▸ **Written instruction 1**
From the post about the Bisbanos' Pizza lawsuit, list every accessibility problem the lawsuit claims the restaurant has.
▸ **Written instruction 2**
Using the post about the Bisbanos' Pizza lawsuit, decide whether each statement agrees with it: (a) Doyle filed the lawsuit in a state court. (b) Doyle began contacting the restaurant in February. (c) The live music venue is upstairs. Answer yes or no for each and quote the words that settle it.
▸ **Written instruction 3**
Reproduce the passage of the post about the Bisbanos' Pizza lawsuit from "## mark handler" up to and including "against the restaurant.".

▸ **Page extract**
___
# Bisbanos' Pizza in Lafayette, Louisiana is being sued for not being accessible.



## mark handler (Sep 7, 2015)

Bisbanos' Pizza in Lafayette, Louisiana is being sued for not being accessible.

http://www.katc.com/story/29975798/lawsuit-against-bisbanos-pizza-for-being-inaccessible-to-handicapped

Liam Doyle, who serves on the city-parish Awareness Committee for Citizens with Disabilities, filed the federal lawsuit Thursday against the restaurant.

“I approached them starting in February,” Doyle said. “I sent them a few letters and we didn’t hear back. So we told them this is the next step.”

The lawsuit claims that the restaurant’s entrance and restrooms are not in accordance with the Americans with Disabilities Act. There’s also, no handicapped parking and no handicapped access to the cellar.

Doyle is a disabled student who currently attends SLCC, but plans to attend UL next year. He said since the restaurant is close to campus, it’s a popular place for students.

“The live music venue is downstairs, so if I necessarily didn't want to eat, but they had a really good band, I couldn't do that because there is no way for me to get down there,” Doyle said.
___
▸ **Source data**
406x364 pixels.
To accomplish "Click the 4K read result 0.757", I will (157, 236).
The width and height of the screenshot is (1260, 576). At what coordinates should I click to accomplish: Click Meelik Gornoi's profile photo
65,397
___
▸ **Output 1**
- The entrance is not in accordance with the Americans with Disabilities Act.
- The restrooms are not in accordance with the Americans with Disabilities Act.
- There is no handicapped parking.
- There is no handicapped access to the cellar.

▸ **Output 2**
(a) No: "filed the federal lawsuit Thursday against the restaurant."
(b) Yes: "I approached them starting in February,"
(c) No: "The live music venue is downstairs"

▸ **Output 3**
## mark handler (Sep 7, 2015)

Bisbanos' Pizza in Lafayette, Louisiana is being sued for not being accessible.

http://www.katc.com/story/29975798/lawsuit-against-bisbanos-pizza-for-being-inaccessible-to-handicapped

Liam Doyle, who serves on the city-parish Awareness Committee for Citizens with Disabilities, filed the federal lawsuit Thursday against the restaurant.